(Что нужно сделать)
a – Какой поэт, согласно статье об Ольге Мухиной, писал о Москве как о «речи без одной запятой»?
b – Допишите следующую часть статьи об Ольге Мухиной и её пьесе «Ю», начав сразу после последнего приведённого предложения.

(Отрывок для чтения)
== == ==

Чай, кофе, потанцуем

Антон Красовский, Независимая газета, 27.09.2001
«ЭТОТ город, как речь без одной запятой: / Без придыхания неузнаваем» — писал о Москве поэт Александр Шаталов. «Я так давно мечтал об этом городе! Чтобы просто стоять где-нибудь, ждать троллейбуса — и все. Чтобы сердце радовалось, душа ликовала!» — пишет о Москве Ольга Мухина. Пишет и понимает, что без шорохов, без всхлипов, без жалостливых слез не узнать это место. Не разглядеть в зрачках изумленных артистов столицу нашей родины, златоглавый град-орденоносец, крепость души моей. Не угадать троллейбусных нитей над площадями, не выдернуть гнилой одуванчик из асфальта, не вздрогнуть, не умереть.

Без акцента, без «в Москву — в Москву», без провинциалов на смотровых — нет ни этого города, ни мира вообще. Нет и меня, нет и Ольги Мухиной. Ольги — конечно — не Оли, плевать, что сама себя так называет. Настоящий писатель не может экономить на имени, ведь это единственное, что уж точно не ему принадлежит. Ну не нелепица ли: Лева Толстой, Федя Достоевский, Аня Ахматова. А Антоша Чехонте — тьфу! — глупость для газеток. Нет, не то чтобы Мухина — наше новое все. Она — не гений, и даже не выдающаяся литераторша. Но отсутствие величия не исключает еще наличия таланта и подлинности. Задушевность Ольги Мухиной, прозрачность ее драматургии, толковая рвань текста — ее пропуск в грядущее, ее документы, ее усы и хвост.

Мухина написала эту пьесу несколько лет назад, по меркам своего незрелого возраста — жуть как давно. Отчего же это «Ю»? — начали судачить по Москве. Почему не «Ты» или не «Три сестры-2». Ольга им что-то отвечала, отмахиваясь от особо докучливых господ фолиантами пьес, уже шедших по стране. Только что Фоменко поставил «Таню-Таню», в уме держалась «Любовь Карловны» — караул, какой успех.

== == ==

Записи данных
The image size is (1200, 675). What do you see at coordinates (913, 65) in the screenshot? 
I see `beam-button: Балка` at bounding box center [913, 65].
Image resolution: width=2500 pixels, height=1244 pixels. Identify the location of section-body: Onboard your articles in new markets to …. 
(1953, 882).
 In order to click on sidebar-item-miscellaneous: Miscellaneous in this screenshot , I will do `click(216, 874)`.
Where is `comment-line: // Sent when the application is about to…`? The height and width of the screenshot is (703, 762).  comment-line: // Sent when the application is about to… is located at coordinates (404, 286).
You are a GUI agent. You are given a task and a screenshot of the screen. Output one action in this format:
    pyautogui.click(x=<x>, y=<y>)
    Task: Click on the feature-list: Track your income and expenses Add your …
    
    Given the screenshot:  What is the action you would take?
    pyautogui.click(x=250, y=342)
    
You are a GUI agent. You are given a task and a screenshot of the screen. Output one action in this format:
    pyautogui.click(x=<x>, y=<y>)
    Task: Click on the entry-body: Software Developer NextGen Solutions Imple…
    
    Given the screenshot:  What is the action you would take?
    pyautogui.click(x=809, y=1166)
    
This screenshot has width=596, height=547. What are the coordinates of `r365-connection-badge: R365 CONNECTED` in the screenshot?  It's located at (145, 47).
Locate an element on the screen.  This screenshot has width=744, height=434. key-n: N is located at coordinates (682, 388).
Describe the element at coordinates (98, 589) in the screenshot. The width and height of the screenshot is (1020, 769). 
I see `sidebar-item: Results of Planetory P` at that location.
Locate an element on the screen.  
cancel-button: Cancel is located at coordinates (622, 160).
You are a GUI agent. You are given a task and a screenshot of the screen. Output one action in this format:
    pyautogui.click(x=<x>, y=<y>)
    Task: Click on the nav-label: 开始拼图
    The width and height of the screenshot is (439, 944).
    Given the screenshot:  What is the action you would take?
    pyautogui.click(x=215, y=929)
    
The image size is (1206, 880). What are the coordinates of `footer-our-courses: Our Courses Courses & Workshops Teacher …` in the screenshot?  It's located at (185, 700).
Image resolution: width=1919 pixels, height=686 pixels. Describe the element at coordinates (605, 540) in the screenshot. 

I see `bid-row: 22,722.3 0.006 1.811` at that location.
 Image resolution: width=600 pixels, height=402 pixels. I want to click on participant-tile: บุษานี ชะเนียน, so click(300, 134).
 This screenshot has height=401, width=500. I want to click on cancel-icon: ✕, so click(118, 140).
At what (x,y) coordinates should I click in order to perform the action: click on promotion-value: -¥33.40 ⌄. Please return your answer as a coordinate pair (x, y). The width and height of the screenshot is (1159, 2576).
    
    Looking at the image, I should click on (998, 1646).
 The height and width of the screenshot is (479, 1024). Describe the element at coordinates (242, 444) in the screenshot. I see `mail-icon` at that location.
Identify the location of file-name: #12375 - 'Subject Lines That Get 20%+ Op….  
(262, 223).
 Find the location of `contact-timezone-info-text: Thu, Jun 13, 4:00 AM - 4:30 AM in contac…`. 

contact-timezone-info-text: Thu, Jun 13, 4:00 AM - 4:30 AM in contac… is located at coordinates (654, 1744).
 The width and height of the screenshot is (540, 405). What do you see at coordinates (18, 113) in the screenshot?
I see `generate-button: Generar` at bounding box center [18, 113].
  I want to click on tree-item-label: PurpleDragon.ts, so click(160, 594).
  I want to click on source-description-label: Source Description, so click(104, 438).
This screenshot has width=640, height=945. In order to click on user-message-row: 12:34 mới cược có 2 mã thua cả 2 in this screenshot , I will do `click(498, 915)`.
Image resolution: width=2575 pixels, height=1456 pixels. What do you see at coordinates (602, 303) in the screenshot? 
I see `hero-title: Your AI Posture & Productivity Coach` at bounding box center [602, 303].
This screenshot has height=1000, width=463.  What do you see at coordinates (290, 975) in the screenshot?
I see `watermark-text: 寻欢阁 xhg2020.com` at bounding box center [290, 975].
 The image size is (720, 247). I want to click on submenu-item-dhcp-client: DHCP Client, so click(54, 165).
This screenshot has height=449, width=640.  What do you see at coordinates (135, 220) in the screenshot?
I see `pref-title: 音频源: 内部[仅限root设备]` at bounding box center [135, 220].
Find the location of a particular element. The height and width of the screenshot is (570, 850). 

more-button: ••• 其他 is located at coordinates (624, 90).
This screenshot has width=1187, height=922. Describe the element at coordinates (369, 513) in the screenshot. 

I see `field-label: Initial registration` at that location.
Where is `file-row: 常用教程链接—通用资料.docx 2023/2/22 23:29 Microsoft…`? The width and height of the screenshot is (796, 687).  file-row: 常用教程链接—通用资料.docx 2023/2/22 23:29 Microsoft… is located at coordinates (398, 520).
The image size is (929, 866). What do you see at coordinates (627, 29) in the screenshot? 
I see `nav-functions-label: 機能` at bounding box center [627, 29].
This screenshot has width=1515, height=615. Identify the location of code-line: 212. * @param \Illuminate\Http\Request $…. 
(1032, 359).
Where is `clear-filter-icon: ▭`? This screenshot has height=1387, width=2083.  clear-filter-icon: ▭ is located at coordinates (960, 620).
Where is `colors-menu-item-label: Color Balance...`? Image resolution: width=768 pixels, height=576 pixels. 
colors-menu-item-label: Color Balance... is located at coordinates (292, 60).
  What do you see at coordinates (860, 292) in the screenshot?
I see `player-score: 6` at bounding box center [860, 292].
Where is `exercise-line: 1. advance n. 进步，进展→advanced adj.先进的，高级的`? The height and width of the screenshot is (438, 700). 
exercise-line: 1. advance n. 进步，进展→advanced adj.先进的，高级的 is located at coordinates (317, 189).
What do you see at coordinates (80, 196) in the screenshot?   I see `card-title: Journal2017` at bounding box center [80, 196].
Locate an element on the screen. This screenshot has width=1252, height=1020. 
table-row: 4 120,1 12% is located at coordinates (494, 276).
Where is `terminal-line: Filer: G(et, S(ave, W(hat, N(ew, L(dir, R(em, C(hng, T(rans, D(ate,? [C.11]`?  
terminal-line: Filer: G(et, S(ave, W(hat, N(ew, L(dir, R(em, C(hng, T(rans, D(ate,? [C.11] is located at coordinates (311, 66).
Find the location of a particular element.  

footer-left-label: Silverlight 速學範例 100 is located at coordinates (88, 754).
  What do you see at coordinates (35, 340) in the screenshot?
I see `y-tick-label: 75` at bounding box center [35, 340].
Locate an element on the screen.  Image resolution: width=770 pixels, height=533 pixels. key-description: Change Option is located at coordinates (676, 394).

== == ==

(Ответы к заданиям)
a – Александр Шаталов.

b –
«Ю» — предпоследняя буква русского алфавита, пара к «Я», получается как бы «Ты» и «Я», ведь Ю (по-английски) — и есть Ты. Такая вот демагогия. А еще Ю — очень красивый московский звук — долго тянется, обалденно поется. Это почувствовал режиссер Евгений Каменькович и снабдил нынешний спектакль всяческими композициями для девочек. «Only you» — заунывно поет радиола, и герои пускаются в пляс. Тянут губы, оттопыривают пяточки и ладошки. Лепота. И все это на балконе, судя по имитации шума автострады — этаже эдак на седьмом. Точно как в кино про Ивана Васильевича — и поля, и стога, и лес. И в то же время какой-то трамвай, балконная решетка сталинского ампира, хрусталь, чешская люстра. Какофония стилей и движений — Москва, истинная Москва.

Все происходит между, в подвешенном состоянии над яростной дорогой жизни. Время от времени герои прыгают вниз, словно бабушки у Хармса. Но погибнуть никто не может, ведь смерти у Мухиной нет. Тут — сказочное бытье, когда вместо гибели каждый получает искомый предмет. Друга ли, чужую ли жену, войну ли: направо пойдешь, ратный бой обретешь… Так вот же — смерть, скажете — война. И, главное, как актуально. «Передаем сообщения о пробках. Движение талибов по Кутузовскому проспекту затруднено». Ничего подобного! Современность и своевременность — иллюзия, у Мухиной — вечно война. Бой для нее — не смерть, а новая жизнь. Героическая реальность, возбуждающая воображение.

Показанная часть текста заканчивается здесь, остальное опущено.